I have this installed in my PowerBook G4 17” with a 64GB Kingspec mSATA SSD. It works great. It is setup to dual boot Tiger and Leopard and has a bunch of web and app development tools installed, along with my Adobe CS3 suite (Photoshop, Illustrator and inDesign) plus iWork ‘09.

You should be fine with a 480 / 512GB SSD if you really need the storage. It would be overkill for what I request of my PowerBook though. I just installed a 128GB SSD into my G5 Quad and loaded it up with all of my heavy production tools including Final Cut Studio 2, Ableton Live 8, Pro Tools, Reason and handful of my favourite PPC compatible Native Instruments plug-ins and sample libraries... There’s still 60GB or more to spare, so I added a Tiger partition (10GB) along with Classic and a bunch of older OS9 apps.

It is amazing how much apps have blown out in the past few years. It’s not uncommon to see a simple utility app weighing in at 50MB+. A basic productivity app can push 200MB or so and the latest version of Xcode once installed takes up nearly 10GB of space!

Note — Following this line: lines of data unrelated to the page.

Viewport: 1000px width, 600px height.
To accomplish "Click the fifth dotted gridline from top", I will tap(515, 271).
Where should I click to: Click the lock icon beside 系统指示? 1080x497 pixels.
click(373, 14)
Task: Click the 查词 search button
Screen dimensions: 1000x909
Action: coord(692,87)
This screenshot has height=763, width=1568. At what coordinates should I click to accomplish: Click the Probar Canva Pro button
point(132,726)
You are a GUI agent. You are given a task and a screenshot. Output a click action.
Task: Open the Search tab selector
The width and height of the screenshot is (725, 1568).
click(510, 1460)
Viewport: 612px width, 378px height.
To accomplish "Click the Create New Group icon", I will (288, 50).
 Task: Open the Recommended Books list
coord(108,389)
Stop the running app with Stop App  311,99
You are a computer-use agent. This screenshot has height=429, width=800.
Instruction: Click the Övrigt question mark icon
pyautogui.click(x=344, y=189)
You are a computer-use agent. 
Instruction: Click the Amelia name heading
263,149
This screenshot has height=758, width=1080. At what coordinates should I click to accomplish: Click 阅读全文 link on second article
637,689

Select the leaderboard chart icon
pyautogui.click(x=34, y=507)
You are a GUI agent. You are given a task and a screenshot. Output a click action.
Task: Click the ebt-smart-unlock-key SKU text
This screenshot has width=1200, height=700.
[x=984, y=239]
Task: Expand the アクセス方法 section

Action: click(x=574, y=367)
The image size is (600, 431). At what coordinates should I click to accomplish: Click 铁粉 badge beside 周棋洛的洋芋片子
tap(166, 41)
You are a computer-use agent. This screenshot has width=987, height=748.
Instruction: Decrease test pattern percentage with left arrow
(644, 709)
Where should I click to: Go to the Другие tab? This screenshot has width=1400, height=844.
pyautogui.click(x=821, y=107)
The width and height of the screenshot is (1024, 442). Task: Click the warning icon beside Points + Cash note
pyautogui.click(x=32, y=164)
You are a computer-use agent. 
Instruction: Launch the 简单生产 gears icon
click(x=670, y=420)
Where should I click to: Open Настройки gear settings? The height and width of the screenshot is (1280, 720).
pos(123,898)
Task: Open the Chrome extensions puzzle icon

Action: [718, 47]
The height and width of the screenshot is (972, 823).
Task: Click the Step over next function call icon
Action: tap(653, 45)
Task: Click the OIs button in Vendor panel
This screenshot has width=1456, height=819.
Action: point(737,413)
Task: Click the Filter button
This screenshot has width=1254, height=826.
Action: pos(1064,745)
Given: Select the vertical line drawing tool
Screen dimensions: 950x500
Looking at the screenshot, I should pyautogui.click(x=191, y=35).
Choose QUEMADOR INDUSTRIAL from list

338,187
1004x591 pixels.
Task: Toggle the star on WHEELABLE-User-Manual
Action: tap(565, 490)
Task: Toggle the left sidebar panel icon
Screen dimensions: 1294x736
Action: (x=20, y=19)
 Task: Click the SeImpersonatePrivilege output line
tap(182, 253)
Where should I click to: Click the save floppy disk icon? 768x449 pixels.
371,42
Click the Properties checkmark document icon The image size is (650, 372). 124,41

I think back to my first PowerPC daily driver; a PowerMac 7100/66 with an almighty 1GB HDD. It seemed like such a huge amount of storage at the time and I’m sure I utilized it to its full potential!
[doublepost=1543492721][/doublepost]As for RAM. I would recommend to search on eBay for:

2X 1GB PC2700 DDR-333 MHz 200pin Laptop Memory RAM So dimm NON ECC

I recently bought a bunch of 8 sticks for just under AU$50 (Shipped ex China), so that worked out to be AU$12.50 for 2GB.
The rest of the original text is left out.